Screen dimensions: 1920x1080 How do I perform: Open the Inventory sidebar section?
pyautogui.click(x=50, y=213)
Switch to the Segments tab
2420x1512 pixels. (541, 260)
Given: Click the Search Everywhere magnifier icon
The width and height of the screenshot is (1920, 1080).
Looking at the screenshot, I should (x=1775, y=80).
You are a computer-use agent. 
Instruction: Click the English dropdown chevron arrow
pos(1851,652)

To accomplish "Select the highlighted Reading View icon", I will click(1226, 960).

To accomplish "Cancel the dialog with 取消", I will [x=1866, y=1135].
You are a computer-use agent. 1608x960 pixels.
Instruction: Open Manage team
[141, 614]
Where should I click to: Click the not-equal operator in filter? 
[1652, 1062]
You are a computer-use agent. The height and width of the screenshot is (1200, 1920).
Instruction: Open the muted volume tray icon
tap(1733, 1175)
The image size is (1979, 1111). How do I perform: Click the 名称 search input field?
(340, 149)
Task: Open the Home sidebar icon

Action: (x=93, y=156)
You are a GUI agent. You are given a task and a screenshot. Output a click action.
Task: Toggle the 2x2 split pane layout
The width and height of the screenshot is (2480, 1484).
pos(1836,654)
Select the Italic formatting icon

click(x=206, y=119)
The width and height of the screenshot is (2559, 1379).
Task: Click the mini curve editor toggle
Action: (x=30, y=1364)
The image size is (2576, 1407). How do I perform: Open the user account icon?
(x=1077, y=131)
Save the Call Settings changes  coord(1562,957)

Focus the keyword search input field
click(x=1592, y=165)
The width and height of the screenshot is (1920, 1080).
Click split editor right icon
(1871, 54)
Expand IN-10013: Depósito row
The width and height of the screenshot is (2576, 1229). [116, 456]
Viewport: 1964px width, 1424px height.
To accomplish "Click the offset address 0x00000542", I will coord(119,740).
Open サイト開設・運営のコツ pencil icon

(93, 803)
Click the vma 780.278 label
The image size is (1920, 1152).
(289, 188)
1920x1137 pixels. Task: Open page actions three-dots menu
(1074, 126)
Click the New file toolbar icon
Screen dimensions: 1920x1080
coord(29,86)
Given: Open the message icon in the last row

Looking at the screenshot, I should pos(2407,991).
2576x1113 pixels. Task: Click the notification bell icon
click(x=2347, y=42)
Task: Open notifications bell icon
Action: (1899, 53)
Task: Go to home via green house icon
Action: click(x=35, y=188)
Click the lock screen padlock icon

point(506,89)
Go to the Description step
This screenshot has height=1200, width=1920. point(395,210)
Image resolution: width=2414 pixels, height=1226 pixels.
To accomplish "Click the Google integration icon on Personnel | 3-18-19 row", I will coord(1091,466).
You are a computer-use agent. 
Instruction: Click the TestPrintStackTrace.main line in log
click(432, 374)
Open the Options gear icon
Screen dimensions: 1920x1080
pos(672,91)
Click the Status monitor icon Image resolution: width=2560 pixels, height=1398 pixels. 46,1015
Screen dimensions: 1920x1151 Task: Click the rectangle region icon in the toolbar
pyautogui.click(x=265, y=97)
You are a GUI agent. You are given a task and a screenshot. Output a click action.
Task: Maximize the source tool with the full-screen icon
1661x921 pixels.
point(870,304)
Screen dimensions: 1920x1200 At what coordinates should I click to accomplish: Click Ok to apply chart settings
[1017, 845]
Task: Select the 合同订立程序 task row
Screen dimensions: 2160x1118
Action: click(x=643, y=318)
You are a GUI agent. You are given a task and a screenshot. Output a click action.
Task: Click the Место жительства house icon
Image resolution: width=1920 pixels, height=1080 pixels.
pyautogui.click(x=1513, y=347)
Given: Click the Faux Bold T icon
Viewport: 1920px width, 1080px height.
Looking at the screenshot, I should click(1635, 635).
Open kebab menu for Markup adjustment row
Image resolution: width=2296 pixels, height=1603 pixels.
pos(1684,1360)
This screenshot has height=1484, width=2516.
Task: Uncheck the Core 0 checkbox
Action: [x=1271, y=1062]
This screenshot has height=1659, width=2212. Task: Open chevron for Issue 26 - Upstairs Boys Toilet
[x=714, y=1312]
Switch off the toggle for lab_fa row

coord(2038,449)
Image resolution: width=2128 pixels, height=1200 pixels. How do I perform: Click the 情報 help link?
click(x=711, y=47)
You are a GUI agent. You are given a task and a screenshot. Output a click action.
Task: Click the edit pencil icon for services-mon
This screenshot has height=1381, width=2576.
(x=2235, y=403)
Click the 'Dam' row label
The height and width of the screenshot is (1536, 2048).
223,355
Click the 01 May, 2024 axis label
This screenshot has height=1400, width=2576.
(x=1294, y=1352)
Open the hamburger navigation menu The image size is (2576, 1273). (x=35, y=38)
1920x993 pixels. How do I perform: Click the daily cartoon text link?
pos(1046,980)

Task statement
Write out each line above that contains the word "will".

Solved problem
To accomplish "Select the highlighted Reading View icon", I will click(1226, 960).
To accomplish "Cancel the dialog with 取消", I will [x=1866, y=1135].
To accomplish "Click the offset address 0x00000542", I will coord(119,740).
To accomplish "Click the Google integration icon on Personnel | 3-18-19 row", I will coord(1091,466).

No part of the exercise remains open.